● **PROMPT**
Copy the records verbatim from the line containing "Image resolution: width=1336" through the line containing "day-cell: 30 is", including both of those lines.

● **PROVIDED ENTRIES**
=== Section Start ===

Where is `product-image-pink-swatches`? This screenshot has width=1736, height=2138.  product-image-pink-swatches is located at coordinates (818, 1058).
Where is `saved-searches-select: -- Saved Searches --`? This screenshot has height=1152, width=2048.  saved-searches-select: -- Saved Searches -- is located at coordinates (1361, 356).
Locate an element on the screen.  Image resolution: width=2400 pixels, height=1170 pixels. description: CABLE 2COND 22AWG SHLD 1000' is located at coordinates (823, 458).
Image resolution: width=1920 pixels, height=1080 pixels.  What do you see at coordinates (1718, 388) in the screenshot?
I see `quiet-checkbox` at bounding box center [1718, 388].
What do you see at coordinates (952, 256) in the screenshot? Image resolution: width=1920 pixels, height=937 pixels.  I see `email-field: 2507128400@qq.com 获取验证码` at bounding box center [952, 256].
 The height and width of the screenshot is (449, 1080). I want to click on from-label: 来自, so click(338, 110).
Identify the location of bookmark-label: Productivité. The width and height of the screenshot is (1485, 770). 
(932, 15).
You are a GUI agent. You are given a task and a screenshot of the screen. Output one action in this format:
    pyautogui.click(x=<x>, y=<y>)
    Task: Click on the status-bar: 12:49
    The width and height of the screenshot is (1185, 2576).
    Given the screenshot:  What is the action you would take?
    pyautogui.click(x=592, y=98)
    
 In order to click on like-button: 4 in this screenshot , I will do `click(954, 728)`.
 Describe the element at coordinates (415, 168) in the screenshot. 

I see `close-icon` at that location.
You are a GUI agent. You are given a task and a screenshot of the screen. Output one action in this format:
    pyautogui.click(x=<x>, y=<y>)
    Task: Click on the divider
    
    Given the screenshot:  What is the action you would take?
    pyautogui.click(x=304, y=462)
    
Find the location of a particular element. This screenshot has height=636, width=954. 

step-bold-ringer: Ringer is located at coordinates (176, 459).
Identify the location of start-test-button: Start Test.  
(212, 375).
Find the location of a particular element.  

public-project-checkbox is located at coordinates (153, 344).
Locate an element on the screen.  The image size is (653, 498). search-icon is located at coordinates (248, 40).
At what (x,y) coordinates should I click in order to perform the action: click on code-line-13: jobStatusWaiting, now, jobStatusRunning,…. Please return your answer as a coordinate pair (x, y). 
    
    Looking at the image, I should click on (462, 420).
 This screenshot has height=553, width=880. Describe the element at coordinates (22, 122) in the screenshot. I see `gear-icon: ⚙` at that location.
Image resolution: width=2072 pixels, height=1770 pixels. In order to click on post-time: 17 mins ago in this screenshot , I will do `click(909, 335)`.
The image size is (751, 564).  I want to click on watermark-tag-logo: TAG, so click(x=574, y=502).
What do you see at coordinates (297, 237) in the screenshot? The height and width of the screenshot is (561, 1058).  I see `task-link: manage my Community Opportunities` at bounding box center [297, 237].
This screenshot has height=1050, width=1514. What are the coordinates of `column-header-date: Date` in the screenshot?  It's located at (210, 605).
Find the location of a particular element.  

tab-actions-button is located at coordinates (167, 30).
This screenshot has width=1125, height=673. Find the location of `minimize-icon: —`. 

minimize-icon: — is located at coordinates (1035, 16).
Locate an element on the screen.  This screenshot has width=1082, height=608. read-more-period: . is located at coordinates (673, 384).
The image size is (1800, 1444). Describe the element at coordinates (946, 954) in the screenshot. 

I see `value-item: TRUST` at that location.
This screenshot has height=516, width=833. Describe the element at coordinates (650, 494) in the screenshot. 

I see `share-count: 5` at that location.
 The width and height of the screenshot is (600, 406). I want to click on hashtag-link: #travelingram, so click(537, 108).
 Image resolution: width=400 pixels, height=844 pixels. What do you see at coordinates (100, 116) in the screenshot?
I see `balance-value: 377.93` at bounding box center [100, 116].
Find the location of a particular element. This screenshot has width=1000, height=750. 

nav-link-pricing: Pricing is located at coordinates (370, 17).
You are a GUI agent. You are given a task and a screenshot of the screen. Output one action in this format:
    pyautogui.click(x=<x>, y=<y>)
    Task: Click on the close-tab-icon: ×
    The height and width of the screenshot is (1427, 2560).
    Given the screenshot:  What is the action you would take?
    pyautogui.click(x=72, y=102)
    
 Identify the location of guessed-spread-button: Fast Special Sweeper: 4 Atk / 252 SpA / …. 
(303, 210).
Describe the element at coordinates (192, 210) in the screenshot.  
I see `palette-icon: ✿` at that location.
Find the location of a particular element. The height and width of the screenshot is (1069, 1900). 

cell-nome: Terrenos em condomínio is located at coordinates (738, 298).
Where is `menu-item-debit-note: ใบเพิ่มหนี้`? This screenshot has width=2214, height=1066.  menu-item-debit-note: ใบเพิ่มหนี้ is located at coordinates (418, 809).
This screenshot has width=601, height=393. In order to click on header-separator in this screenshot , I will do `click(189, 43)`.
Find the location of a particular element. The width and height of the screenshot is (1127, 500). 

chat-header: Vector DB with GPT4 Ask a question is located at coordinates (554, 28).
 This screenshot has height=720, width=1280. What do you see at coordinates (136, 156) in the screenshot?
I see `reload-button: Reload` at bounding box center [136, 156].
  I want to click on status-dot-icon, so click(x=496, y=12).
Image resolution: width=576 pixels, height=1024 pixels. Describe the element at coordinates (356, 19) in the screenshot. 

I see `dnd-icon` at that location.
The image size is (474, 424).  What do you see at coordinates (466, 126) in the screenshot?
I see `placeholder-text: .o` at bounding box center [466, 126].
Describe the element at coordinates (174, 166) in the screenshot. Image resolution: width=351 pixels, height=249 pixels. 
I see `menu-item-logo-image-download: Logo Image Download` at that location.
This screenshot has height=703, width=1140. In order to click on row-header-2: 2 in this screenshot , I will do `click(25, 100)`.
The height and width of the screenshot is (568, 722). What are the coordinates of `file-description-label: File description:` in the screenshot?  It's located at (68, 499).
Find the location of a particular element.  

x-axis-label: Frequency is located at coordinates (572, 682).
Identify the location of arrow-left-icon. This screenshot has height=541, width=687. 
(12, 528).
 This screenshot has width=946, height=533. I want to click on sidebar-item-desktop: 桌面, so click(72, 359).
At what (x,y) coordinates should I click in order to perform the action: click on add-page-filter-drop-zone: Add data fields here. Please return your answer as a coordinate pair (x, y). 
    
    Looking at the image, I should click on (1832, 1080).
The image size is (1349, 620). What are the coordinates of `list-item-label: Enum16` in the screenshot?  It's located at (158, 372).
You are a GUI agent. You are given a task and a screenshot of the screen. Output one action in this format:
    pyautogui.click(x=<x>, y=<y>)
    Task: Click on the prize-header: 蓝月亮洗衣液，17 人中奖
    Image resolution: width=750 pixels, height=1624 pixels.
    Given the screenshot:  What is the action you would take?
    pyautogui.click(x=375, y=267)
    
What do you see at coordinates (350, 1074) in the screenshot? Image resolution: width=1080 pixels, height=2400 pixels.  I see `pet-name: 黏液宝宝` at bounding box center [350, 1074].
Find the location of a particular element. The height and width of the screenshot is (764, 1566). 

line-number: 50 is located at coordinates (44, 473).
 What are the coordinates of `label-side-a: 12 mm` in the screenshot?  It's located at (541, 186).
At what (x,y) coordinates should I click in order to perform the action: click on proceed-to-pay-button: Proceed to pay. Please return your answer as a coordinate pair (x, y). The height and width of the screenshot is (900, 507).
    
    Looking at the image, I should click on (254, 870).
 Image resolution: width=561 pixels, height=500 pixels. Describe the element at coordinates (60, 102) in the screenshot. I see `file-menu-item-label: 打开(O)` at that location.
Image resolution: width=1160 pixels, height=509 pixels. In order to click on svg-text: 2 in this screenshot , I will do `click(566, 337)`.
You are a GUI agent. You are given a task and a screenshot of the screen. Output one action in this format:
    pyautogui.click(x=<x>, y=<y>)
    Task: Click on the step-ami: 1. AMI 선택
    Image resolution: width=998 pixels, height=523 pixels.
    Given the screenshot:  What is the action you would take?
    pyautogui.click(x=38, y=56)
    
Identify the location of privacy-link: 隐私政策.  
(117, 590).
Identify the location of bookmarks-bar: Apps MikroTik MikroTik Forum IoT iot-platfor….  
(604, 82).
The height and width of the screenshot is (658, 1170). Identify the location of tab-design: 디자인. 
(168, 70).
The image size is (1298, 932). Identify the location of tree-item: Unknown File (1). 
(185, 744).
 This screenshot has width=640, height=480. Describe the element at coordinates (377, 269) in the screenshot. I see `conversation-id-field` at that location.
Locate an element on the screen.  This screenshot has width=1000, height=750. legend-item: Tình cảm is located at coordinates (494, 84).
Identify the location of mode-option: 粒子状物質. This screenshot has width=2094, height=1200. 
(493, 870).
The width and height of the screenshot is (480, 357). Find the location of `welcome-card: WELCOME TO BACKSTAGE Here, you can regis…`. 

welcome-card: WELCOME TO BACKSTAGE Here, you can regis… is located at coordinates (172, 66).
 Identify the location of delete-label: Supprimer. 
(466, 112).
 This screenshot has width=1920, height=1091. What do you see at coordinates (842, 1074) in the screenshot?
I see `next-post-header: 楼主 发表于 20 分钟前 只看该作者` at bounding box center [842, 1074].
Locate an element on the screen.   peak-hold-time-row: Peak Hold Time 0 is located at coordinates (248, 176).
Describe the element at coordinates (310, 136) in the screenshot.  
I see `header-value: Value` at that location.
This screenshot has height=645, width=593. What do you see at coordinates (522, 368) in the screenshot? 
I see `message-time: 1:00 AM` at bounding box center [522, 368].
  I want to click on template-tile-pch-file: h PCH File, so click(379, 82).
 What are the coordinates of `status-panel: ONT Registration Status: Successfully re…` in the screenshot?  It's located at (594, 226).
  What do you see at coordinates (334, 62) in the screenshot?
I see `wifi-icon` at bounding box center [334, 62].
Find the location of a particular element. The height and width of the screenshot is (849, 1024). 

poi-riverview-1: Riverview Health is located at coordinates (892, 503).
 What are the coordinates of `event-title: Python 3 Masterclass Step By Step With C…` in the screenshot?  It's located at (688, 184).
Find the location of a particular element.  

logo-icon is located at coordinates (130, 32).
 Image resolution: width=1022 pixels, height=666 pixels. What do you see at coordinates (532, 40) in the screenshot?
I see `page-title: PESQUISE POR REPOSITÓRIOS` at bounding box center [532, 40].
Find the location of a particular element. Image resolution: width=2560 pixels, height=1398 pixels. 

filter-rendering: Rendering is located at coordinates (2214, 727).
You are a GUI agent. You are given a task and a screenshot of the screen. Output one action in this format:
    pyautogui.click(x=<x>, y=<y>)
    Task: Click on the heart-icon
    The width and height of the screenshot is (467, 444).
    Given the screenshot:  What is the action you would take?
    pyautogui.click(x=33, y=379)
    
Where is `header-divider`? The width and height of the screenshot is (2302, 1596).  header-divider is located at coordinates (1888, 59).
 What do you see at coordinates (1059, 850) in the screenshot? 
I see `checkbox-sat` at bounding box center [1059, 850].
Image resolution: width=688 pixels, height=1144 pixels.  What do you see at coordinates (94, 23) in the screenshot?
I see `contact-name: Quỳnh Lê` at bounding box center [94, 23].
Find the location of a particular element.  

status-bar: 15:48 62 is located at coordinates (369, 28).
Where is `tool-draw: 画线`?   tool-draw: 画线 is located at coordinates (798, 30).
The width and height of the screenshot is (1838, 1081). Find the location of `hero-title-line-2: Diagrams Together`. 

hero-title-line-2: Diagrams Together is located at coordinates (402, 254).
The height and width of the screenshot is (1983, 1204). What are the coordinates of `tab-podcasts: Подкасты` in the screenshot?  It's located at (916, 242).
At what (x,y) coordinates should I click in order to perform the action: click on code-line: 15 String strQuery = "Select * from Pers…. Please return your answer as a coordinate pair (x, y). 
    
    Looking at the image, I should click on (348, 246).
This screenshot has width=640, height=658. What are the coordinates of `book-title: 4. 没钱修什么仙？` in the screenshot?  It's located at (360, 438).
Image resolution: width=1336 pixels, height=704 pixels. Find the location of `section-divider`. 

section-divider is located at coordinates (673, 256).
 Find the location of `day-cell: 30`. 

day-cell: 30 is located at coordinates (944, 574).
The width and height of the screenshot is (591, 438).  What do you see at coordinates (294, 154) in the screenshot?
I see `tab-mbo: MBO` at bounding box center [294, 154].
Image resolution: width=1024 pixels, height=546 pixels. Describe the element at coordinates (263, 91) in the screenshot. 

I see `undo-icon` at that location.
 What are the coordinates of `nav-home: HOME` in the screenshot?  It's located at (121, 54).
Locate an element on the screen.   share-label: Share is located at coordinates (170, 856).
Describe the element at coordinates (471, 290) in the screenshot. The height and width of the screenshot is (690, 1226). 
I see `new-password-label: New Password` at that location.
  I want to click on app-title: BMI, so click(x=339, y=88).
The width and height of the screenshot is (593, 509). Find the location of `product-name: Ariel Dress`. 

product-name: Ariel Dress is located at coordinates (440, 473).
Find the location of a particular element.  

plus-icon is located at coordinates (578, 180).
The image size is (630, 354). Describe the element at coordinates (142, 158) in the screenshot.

=== Section End ===

● **ANSWER SPACE**
Image resolution: width=1336 pixels, height=704 pixels. Find the location of `section-divider`. 

section-divider is located at coordinates (673, 256).
 Find the location of `day-cell: 30`. 

day-cell: 30 is located at coordinates (944, 574).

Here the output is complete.